Ahora resulta que es funcionaria! Tampoco muy de extrañar, muchos de los que más insultan y denigran son ellos mismos funcionarios, con la otra categoría importante, los que fracasaron en el intento. No estoy seguro de en qué clase milita el Beteta; para la porra, pongo funcionario.
La marcha de Espe, ni me ha hecho llorar ni abrir el champán, es verdad que hay que recolocarse para buscar los puntos chuscos del suplente, pero no parece un trabajo demasiado difícil. Me alegraría, ya lo creo, en caso de haberla echado.
¿Recuerda aun hoy alguien que perdió una elecciones con alguien de tan alta talla política como Simancas?
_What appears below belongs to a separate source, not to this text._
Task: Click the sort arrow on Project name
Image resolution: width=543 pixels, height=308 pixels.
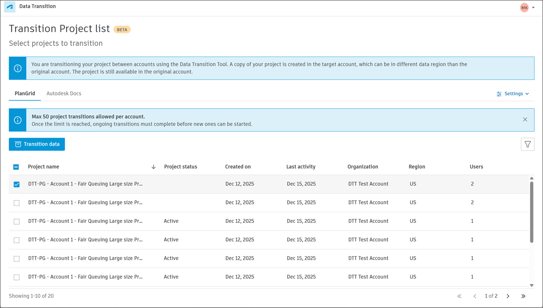Action: [x=153, y=167]
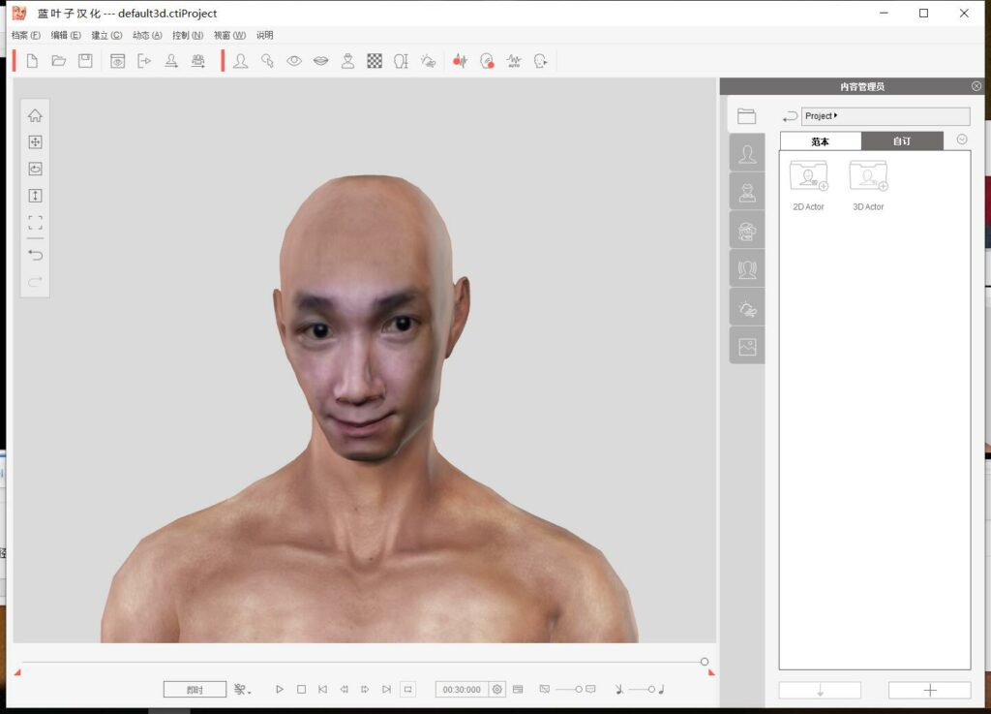Click the Home view icon

[35, 115]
Y hubo que hacer lo que hubo para una segunda oportunidad.
Luego ha venido el rey a sumarse a la lista de quienes escribimos chascarrillos en la Telaraña. Me llama la atención, más que las venidas e idas del independentismo, la repetición cansina de remar todos juntos. El chiste de los remeros lo sé en carne propia, por consiguiente, hasta que no me guste la dirección hacia dónde remamos, seguiré insistiendo en ciar. (Palabra esta, de origen etimológico incierto, según el diccionario, que debería utilizarse más en el lenguaje político y social de estos días).